Exit affairs can often seem to serve a purpose, but causing pain in another marriage in order to propel you out of yours, damages you as a person. It would be tempting to let yourself off the hook for this behaviour choice by pointing to your abusive marriage and the effect it has had on you. I suspect the counsellor in unwisely colluding with you on this too.

What s/he should be doing instead is examining with you what other choices exist, that allow you to exit your relationship with dignity and self-respect. And to examine why you gave yourself permission to become an OW and therefore cause hurt to another marriage in that process.

It is too simplistic to say that you wouldn't have behaved like this if your marriage had been non-abusive and happy, because that doesn't entitle you to inflict pain on people who have done you no harm.

You therefore need some clarity and much more introspection on how you allowed yourself to do that and to stop blaming your marriage for that very separate behaviour.

missmollie · 11/12/2010 10:04

WWIFN - Believe me I have wrestled with my conscience about OM for months. I completely understand what you say. I am sure there is a case to answer about being a selfish OW.

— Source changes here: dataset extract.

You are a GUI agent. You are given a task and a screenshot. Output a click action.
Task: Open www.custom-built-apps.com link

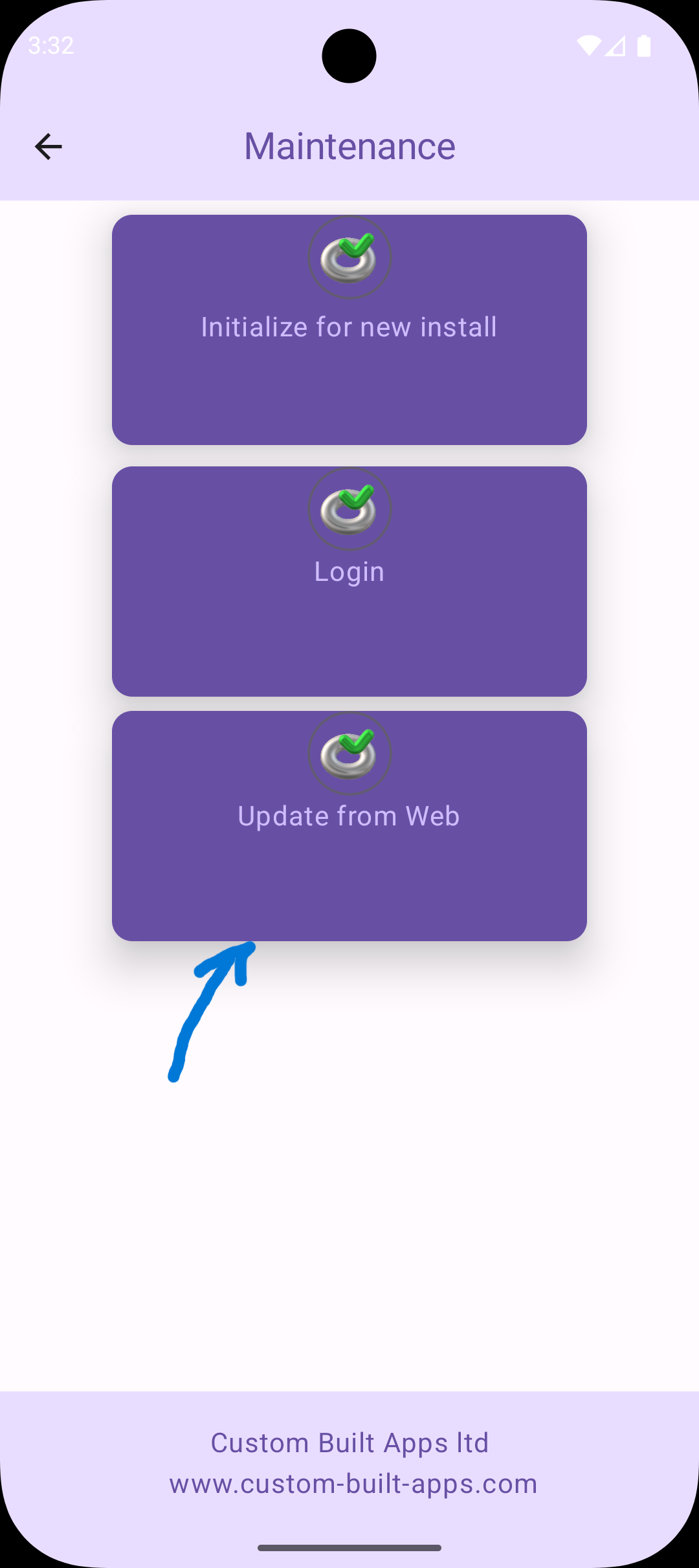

But...I think the counsellor meant that through him I understood what kindness and consideration could be like between two people and what connection with someone really involved. He has always been supportive to me and suggested I go for counselling in the first place as he knew I was extremely unhappy. Since the counselling began in October I have deliberately cut our contact way back. It is now very very limited. In fact he is out of the country. We last saw each other briefly in September. During his absence I feel I have to get my marriage sorted one way or another and this is all consuming at the moment. OM is not a main character in this particular Act. I have felt this relentless effort of getting through each day is exhausting me (and this has been the case for years, not just since I met OM.) There is little fun or lightness. In the past, whenever I heard from OM we cheered each other up hugely, we had lots to talk about and it helped us both get through the day. I KNEW that was a situation that couldn't go on. Hence the counselling and now only the occasional e-mail.

OP posts:
WhenwillIfeelnormal · 11/12/2010 10:22

I'm glad there is some distance between you, which wasn't evident in your OP. I often read on here about how a kind, caring OM brings into sharp contrast, the faults of the abusive spouse. However, I am often struck by the incredible irony that a married OM is actually displaying abusive behaviours of his own, but because they aren't directed at you, this is conveniently overlooked.

From his wife's perspective, this friendship and physical intimacy with you, even if it has remained at kisses, could be regarded as abusive behaviour to her. Therefore, I think it helps to be more rational about this and to stop idealising a man who seems "kind", because what he's been doing and is still doing, is actually not kind at all.